4) Use the finale save for last-choice endings
- Pick Ending A, watch credits, confirm it counted.
- Reload finale save, pick Ending B, repeat.
- Keep a note of what triggered each outcome so you don’t second-guess later.
5) Use foundation saves (or NG+) for mutually exclusive routes
- If joining one faction blocks another, you cannot solve it at the finale.
- If a “true ending” needs earlier flags, don’t waste time at the last mission trying random dialogue options.
That’s the cleanest answer to how to get all endings in rpg games: finale save for choice-based outcomes, foundation save for route-based outcomes.
Common Mistakes That Waste Time (and How to Avoid Them)
Most “I missed the ending” stories look the same. Not because players are careless, but because RPGs love soft signals and delayed consequences.
- Relying on autosaves: autosaves rotate, and they rarely land right before a lock-in choice.
- Over-grinding too early: if you’re going to do multiple runs, extreme min-maxing on run one can make run two feel like a chore.
- Assuming dialogue tone doesn’t matter: in some games, “jokey” vs “serious” picks different flags even if the immediate result looks identical.
- Ignoring “fail states” on side quests: companion quests often fail silently after key story beats.
- Chasing micro-variants before major routes: get the big endings first, then worry about small variations if you still care.
According to Xbox Support, achievements may take time to appear or require specific conditions. Translation for ending hunters: after credits, give the game a moment, confirm the ending counted, and only then start reorganizing saves.

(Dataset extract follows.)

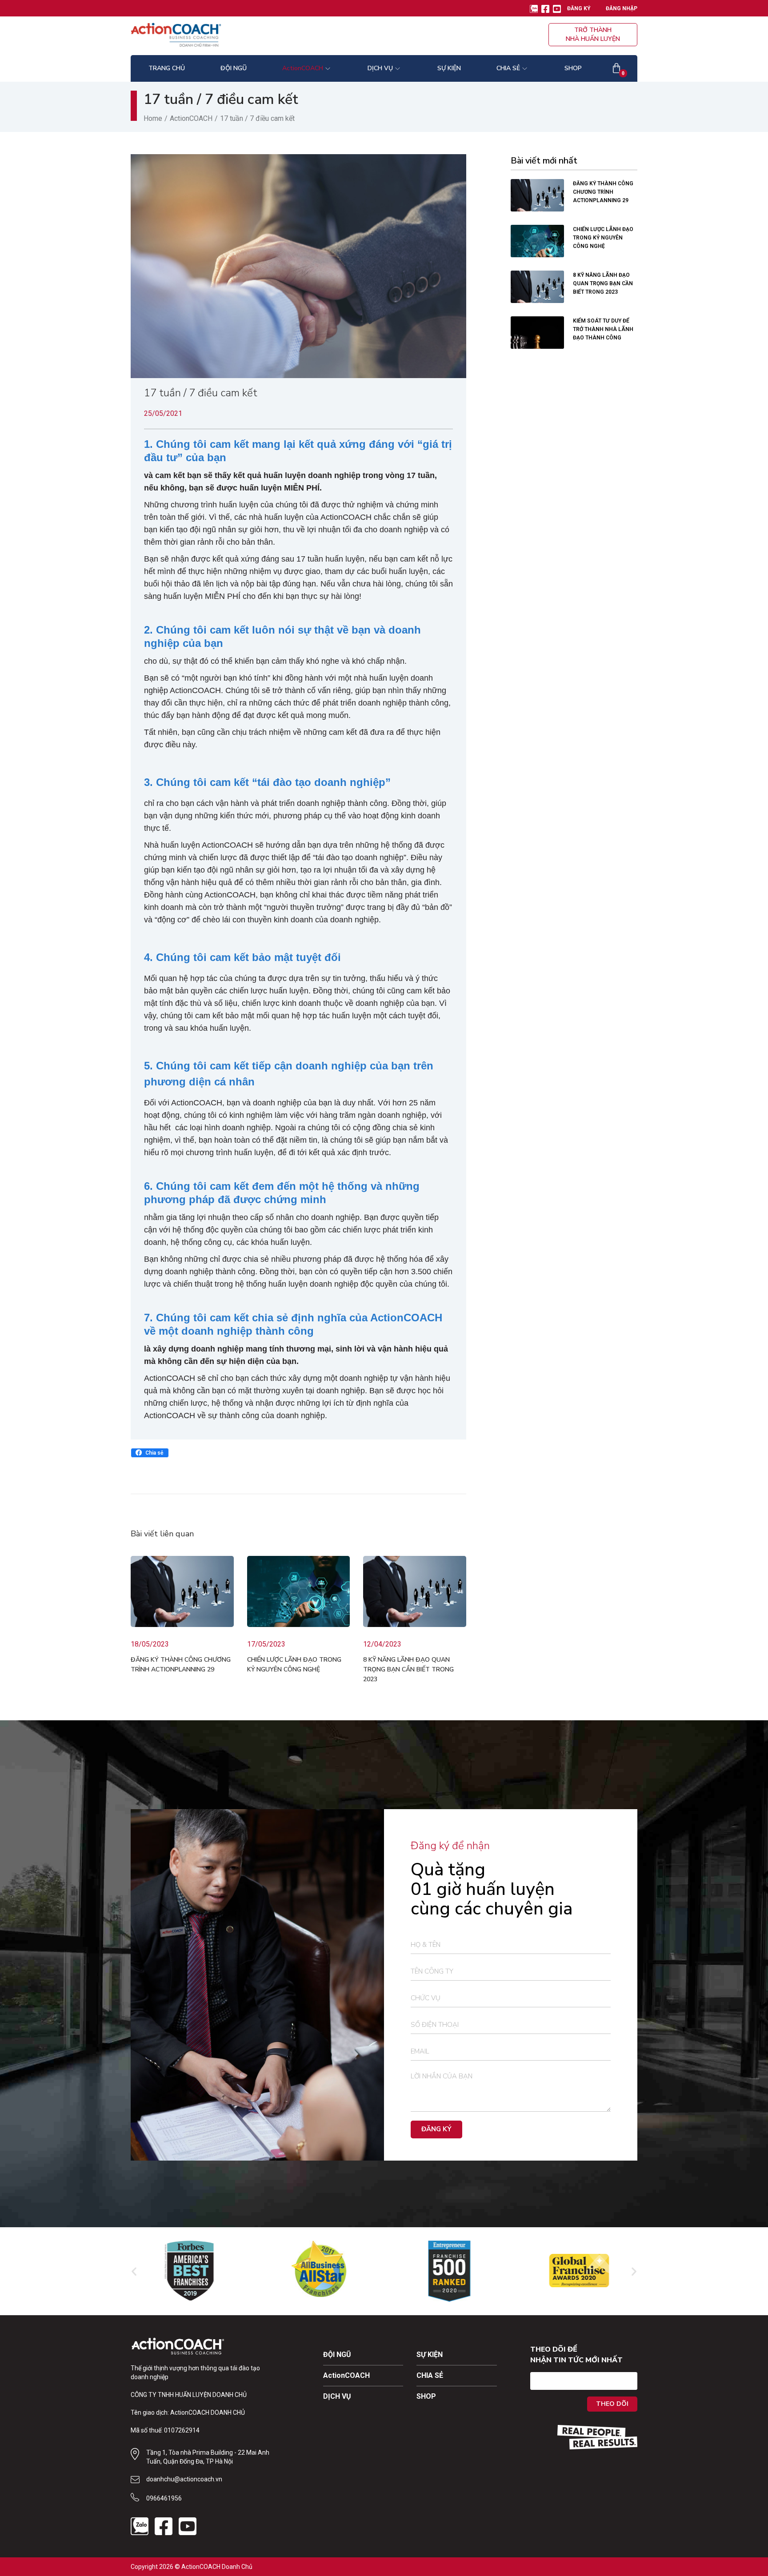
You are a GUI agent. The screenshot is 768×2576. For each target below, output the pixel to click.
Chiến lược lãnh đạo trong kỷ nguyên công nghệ (603, 237)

When to Use a Guide, and How to Avoid Heavy Spoilers
You don’t need a full walkthrough to get every finale, but you do need clarity on what’s missable. A spoiler-light approach usually works best.
- Use an “endings overview” first: it tells you how many endings exist and broad trigger types.
- Only look up the next gate: if you’re missing a “true” route, search the requirement list, not the entire final sequence.
- Prefer checklists over narrative guides: checklists reveal less plot but still prevent lockouts.
If you’re streaming or sharing clips, be careful with spoilers and platform rules. Many communities treat ending details as spoiler-sensitive for months or even years.
Key Points to Remember
- All endings usually means a mix of final choices, route locks, and hidden variables.
- A foundation save before major commitments saves more time than any combat trick.
- Use the finale save to collect choice-based endings quickly.
- If an ending depends on points or missables, it’s an early-game problem, not a final-dialogue problem.
- Guides work best when you use them for requirements, not for full story steps.
Conclusion: A Calm Way to 100% the Story Without Burning Out
If your goal is how to get all endings in rpg games, don’t treat it like a test you might fail, treat it like route management. Once you capture the foundation save and the finale save, the pressure drops, because you know you can explore without losing 10–20 hours.
Your next two actions are simple: create a labeled save right before the biggest commitment in your current playthrough, then make a second save at the point of no return. From there, you can branch confidently, and clean up the remaining endings with intention instead of luck.